I know this one is a (very) old post, but liked your discovery...
If you (still) like the Kora, I'd like to introduce you to Djeli Moussa Diawara (also known as Jali Musa Jawara in some Western countries), who briefly appeared in Spike's comment.
Unfortunately, I can't listen to his track...
To make a long story short, I'm Djeli's new manager and I've been working on his "past" to build a musical memory of his works.
The track Spike posted, comes from a '85 LP, recorded in Abidjan with Johnny Copeland.
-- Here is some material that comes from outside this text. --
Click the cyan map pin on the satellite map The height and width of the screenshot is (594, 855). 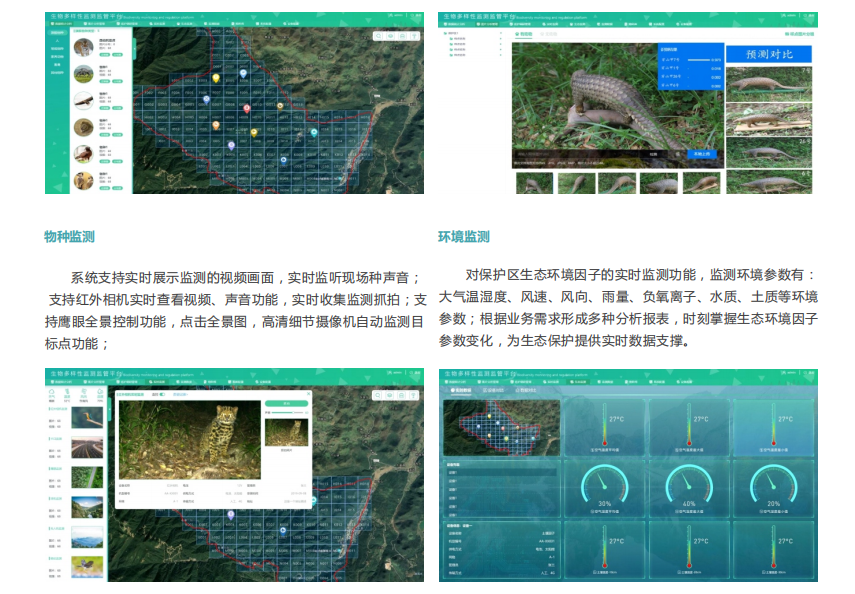click(x=314, y=132)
Unfortunately, nor Djeli nor me have been able to listen to this track, even if, a few days ago, I was able to buy a used LP I cannot listen to yet... Right after the recording, Copeland's staff flew back to USA, and Djeli just kept this track in his memory and never listened to the released version...
Djeli (from Guinea and now living in France) plays a 32-stringed traditional or electric Kora, where usually they only have 21 strings. He's well known as the founder of Kora Jazz Trio, a group where Jazz and Mandingo music are mixed... Djeli played music with many other reknown artists (Carlos Santana, Ali Farka Toure...)
We've been working hard on his 8th album, that should be released before the end of 2009. If you'd like to listen to various tracks (including some from his 1st album from 1983), please visit Djeli's blog : www.djelimoussadiawara.com
Sincerely
DJM
So glad you saw my post and responded. At one point I had what I think was Djeli Moussa Diawara's first album on vinyl, an English pressing, I think. Seems like it was 20 years ago. Anyway, it was lost in a move (along with some other records I cherished) and I still recall it fondly. It's great to hear he's still making music and questing. I will definitely spend some time at his blog. I hope you decide to become a regular visitor - and, better yet, a contributor - to MOG.